Start of Block

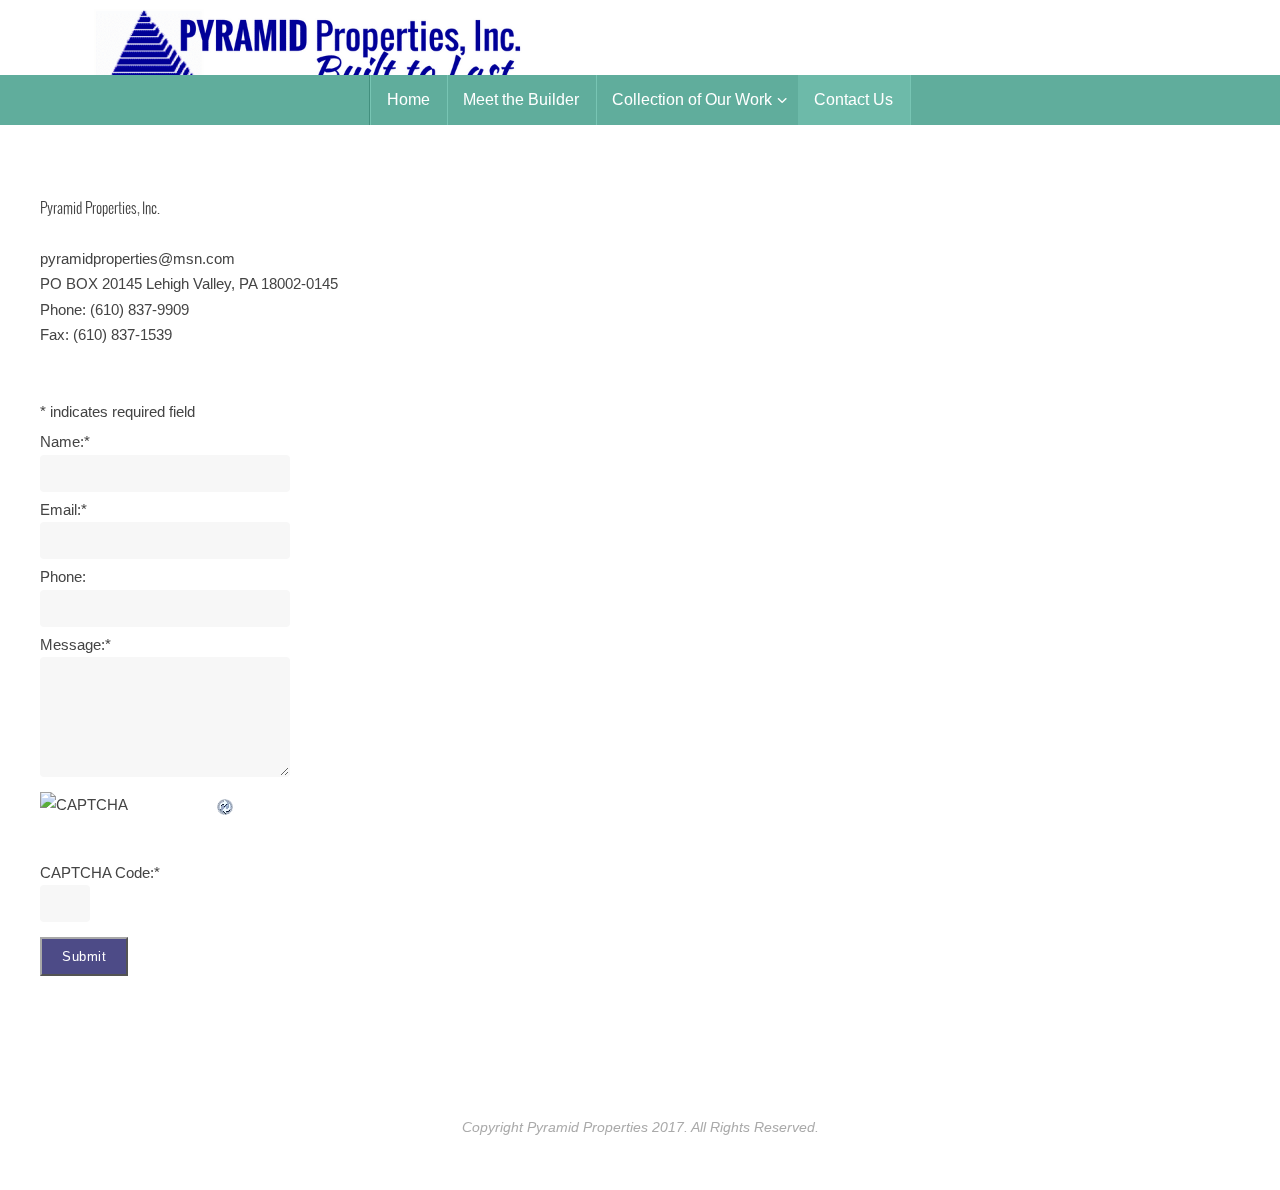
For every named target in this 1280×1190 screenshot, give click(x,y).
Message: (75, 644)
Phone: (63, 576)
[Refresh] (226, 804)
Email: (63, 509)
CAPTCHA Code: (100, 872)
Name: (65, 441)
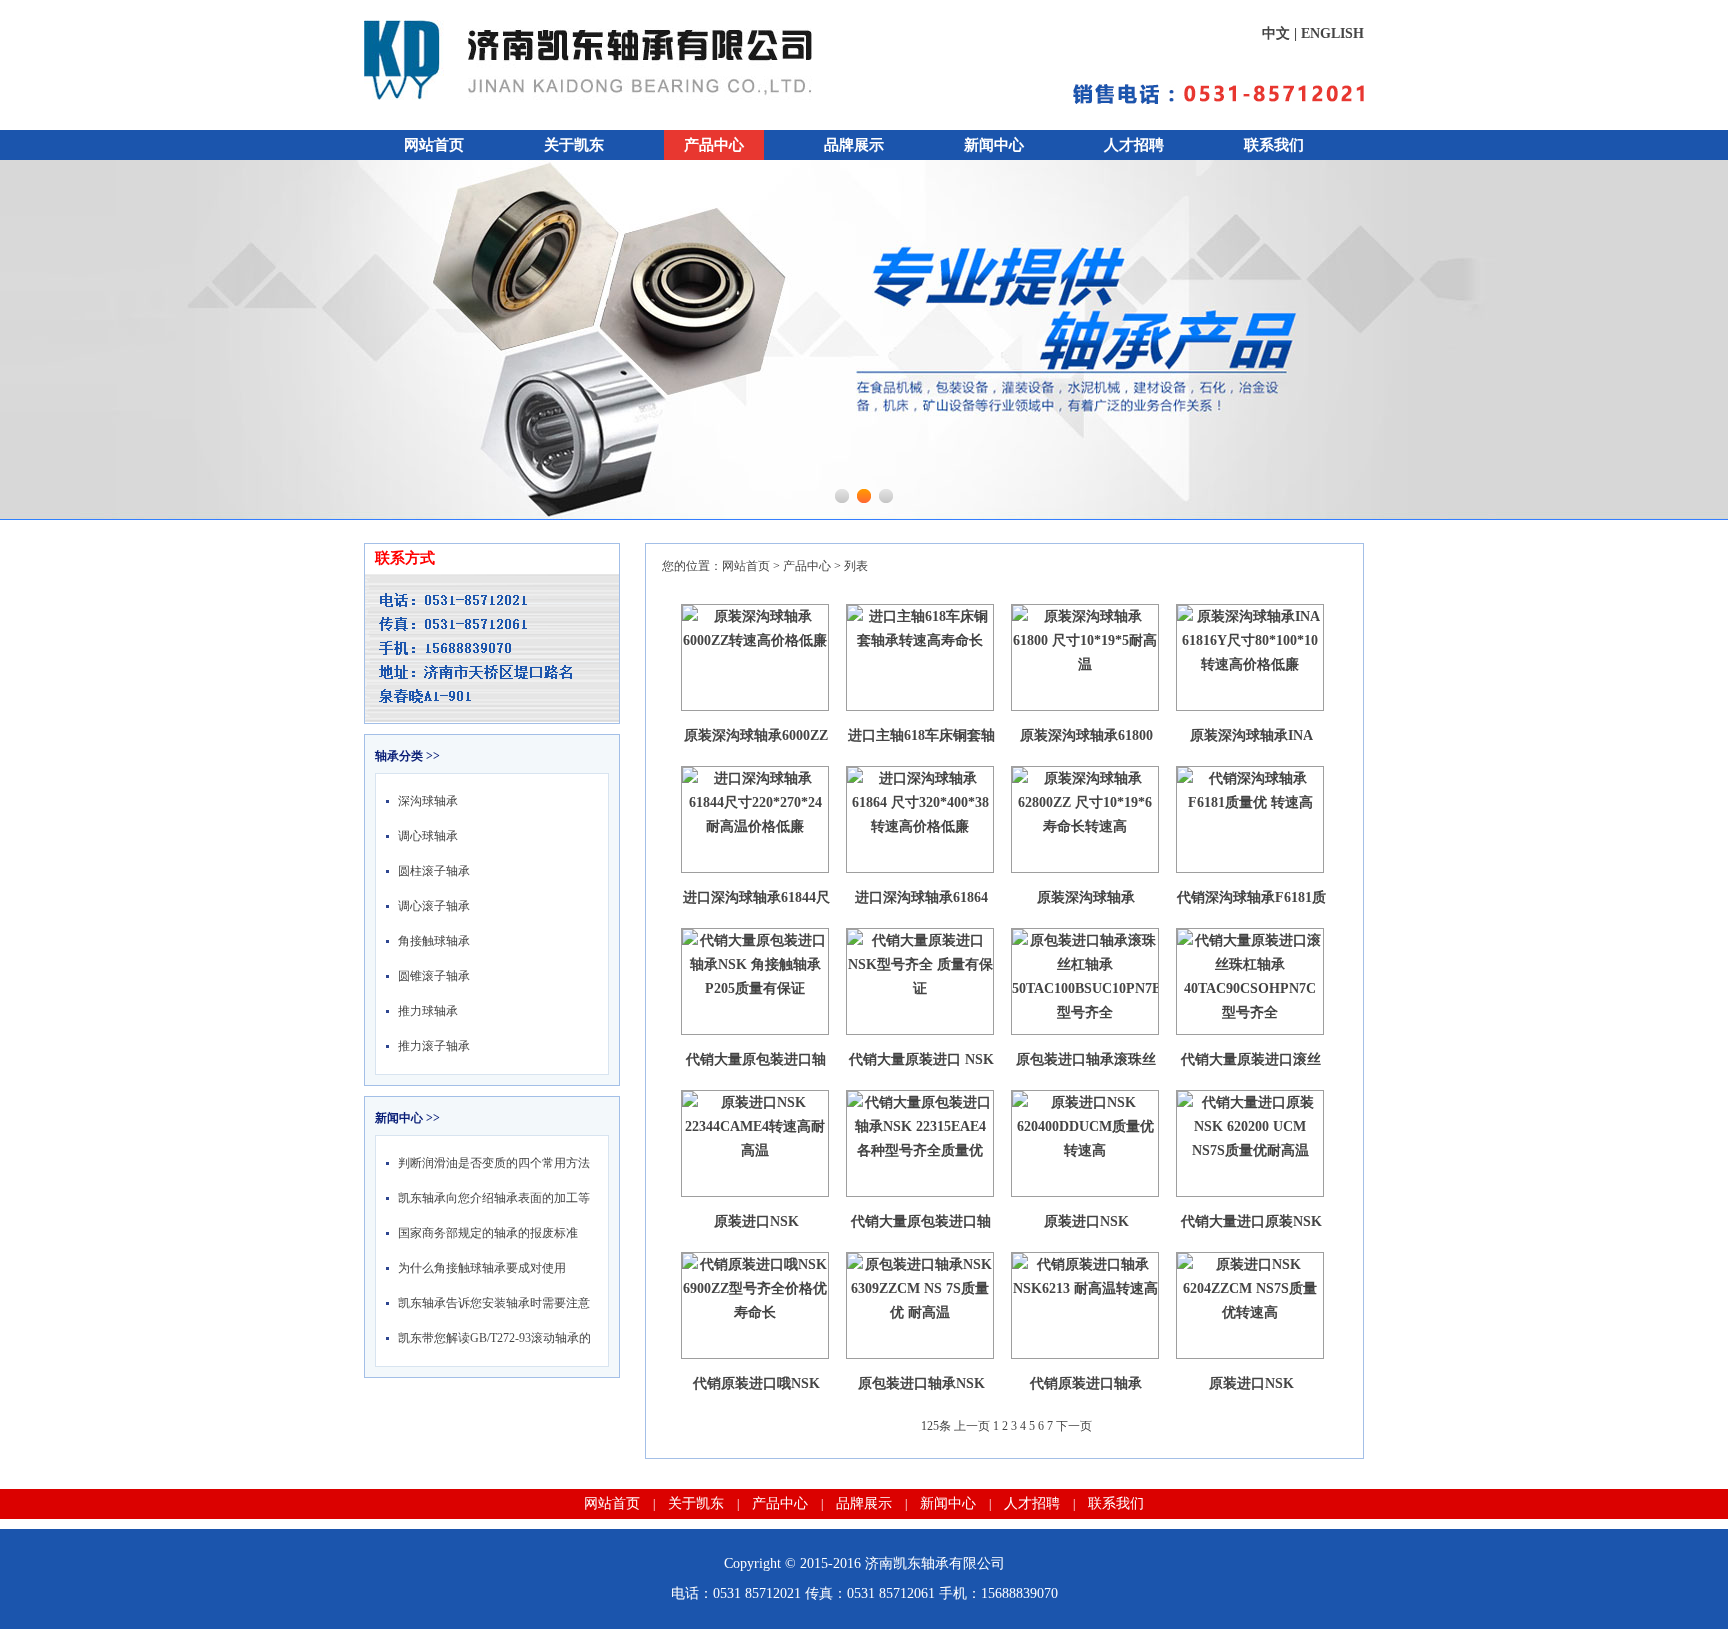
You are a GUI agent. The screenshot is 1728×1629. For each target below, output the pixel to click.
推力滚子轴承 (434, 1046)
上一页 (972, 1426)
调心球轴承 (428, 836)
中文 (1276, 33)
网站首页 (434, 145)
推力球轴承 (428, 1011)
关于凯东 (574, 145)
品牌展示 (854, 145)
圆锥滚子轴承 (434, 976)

End of Block
Start of Block

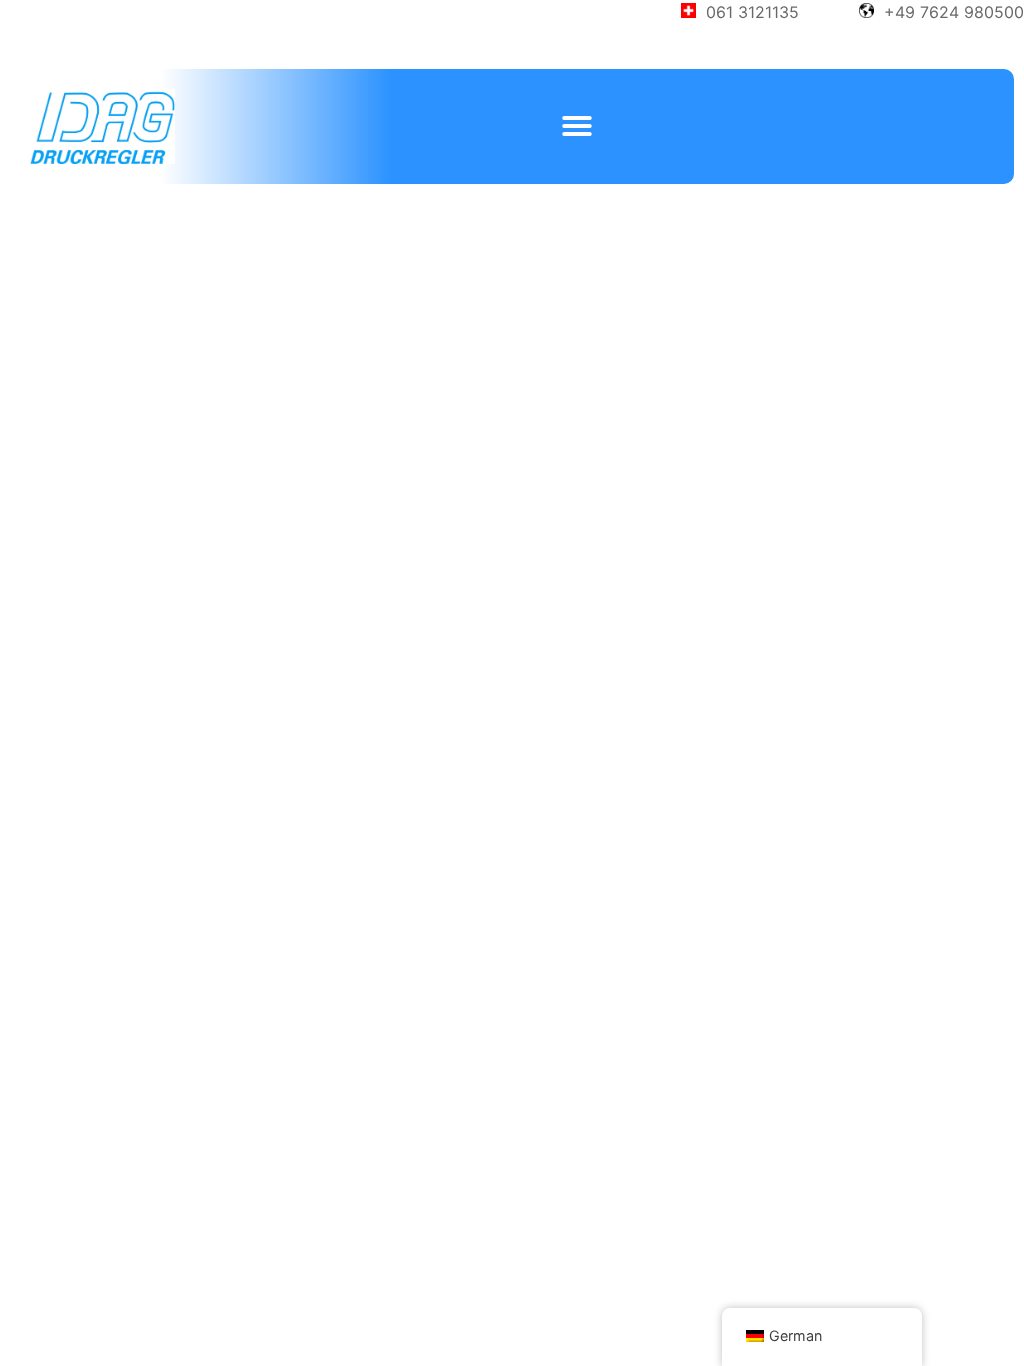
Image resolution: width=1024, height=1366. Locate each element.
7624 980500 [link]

End of Block

Of the lines above, copy only those from the one holding "[Refresh] (226, 804)" to the one holding "圆锥滚子轴承 (434, 976)", both included, and exclude every image.

* [Exercise result]:
[Refresh] (226, 804)
Email: (63, 509)
CAPTCHA Code: (100, 872)
Name: (65, 441)
You are a GUI agent. The screenshot is 1728×1629. For each target below, output the pixel to click.
推力滚子轴承 (434, 1046)
上一页 (972, 1426)
调心球轴承 (428, 836)
中文 (1276, 33)
网站首页 (434, 145)
推力球轴承 (428, 1011)
关于凯东 (574, 145)
品牌展示 (854, 145)
圆锥滚子轴承 (434, 976)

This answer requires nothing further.